1st Edition

Migrant and Tourist Encounters The Ethics of Im/mobility in 21st Century Dominican and Cuban Cultures

By Andrea Easley Morris Copyright 2020
    224 Pages
    by Routledge

    224 Pages
    by Routledge

    Migrant and Tourist Encounters: The Ethics of Im/mobility in 21st Century Dominican and Cuban Cultures analyzes the effects of clashing flows of voluntary and involuntary travelers to and from these countries due to an increase in migration and tourism during the last three decades. I compare the ways in which literary works and films reflect on and critique the power relations and ethics of im/mobility and encounter, both on the islands and in destinations abroad. The works draw attention to the interconnectedness of migration, tourism, and other forms of travel as well as immobility, and portray growing local and global inequalities through characters’ disparate access to free, voluntary movement. I consider how the works respond to the question of the moral potential of encounters produced by im/mobilities and the possibility of connection across differences. I argue that Dominican and Cuban artists not only critique neo-colonial paradigms of power and im/mobility, but envision and enact strategies for belonging and, in some cases, suggest a path toward de-colonial cosmopolitanism.

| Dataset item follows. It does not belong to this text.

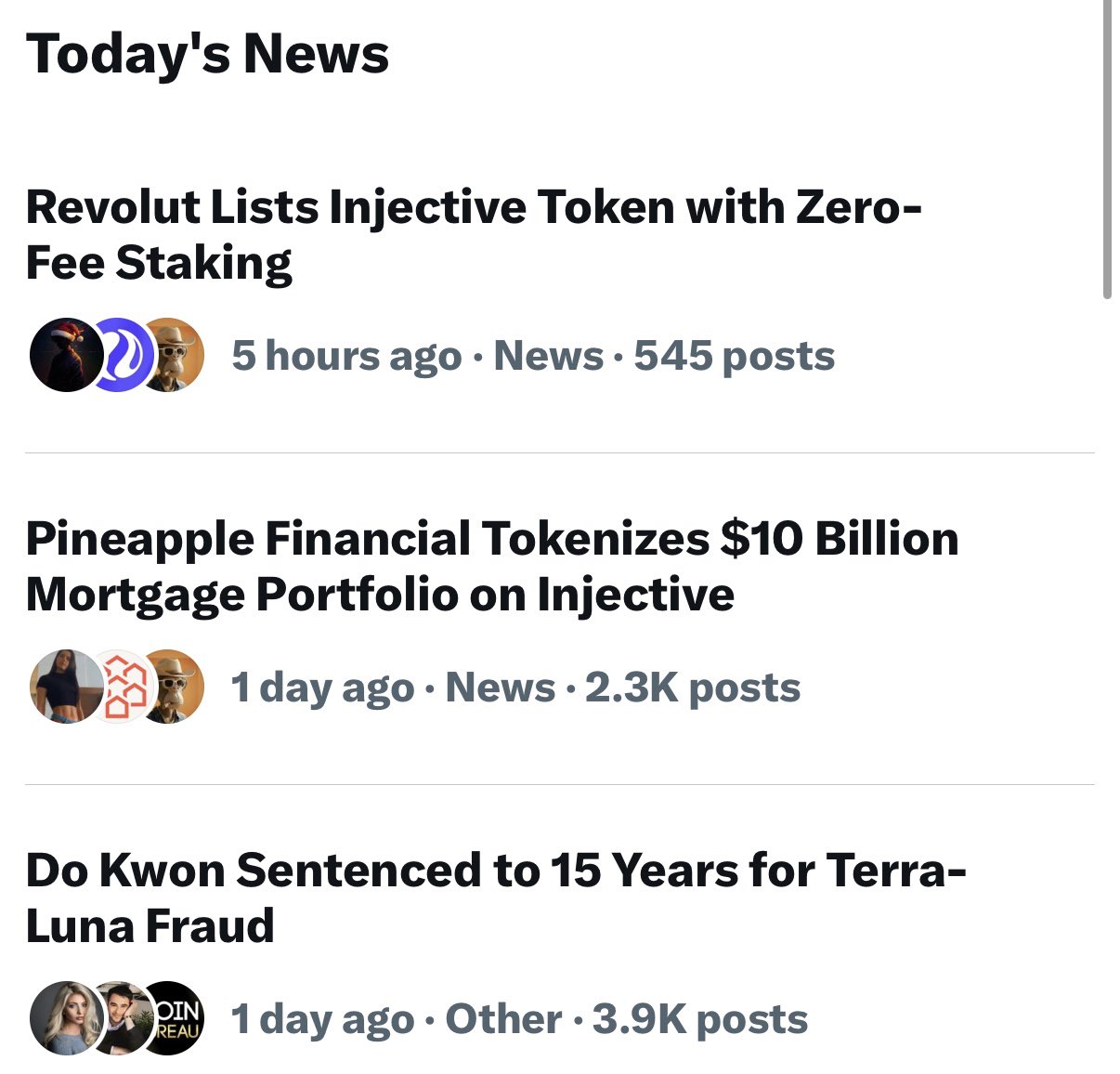Click the black top woman avatar under the Pineapple story
The width and height of the screenshot is (1120, 1074).
(63, 687)
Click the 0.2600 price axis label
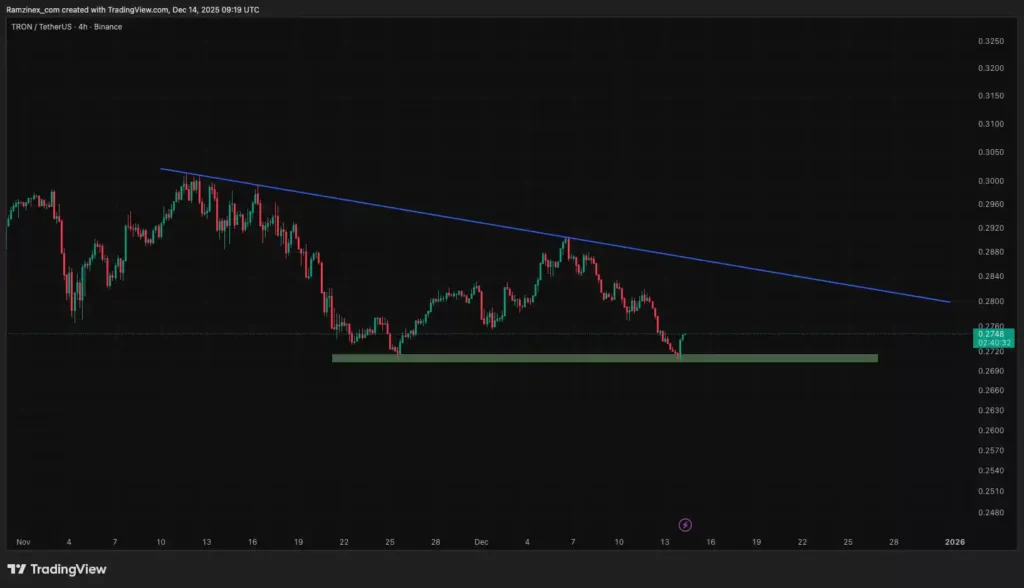 click(989, 430)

    Chapter 1 Contextualizing Dominican and Cuban Im/mobilities since the 1960s

    Chapter 2 The Weight of Travel: Anticipated, Attempted, and Witnessed Departures

    Chapter 3 Dominicans and Cubans abroad: Moving on and Finding Connection

    Chapter 4 Return Encounters: Working through Obstacles to Connection and Belonging

    Chapter 5 Tourists and Expatriates: Transnational Intimacy and the Ethics of Im/mobility

    Chapter 6 Academic and Creative Encounters: Controlling the Narrative

    Biography

    Dr. Andrea Easley Morris is Associate Professor of Spanish at Louisiana State University and specializes in the literature and cultures of the Hispanic Caribbean. Her book, Afro-Cuban identity in Post-Revolutionary Novel and Film: Inclusion, Loss, and Cultural Resistance, was published by Bucknell University Press in 2012.  The tension between textual/visual representation and material experience marked by race and gender appears as an ongoing concern in her work on the cultural expression of the Dominican Republic, Cuba, and Puerto Rico. For a future project, she is interested in studying the potential impact of an Afro-Caribbean Diasporic framework on secondary and post-secondary education in Louisiana, a Caribbean outpost in the U.S.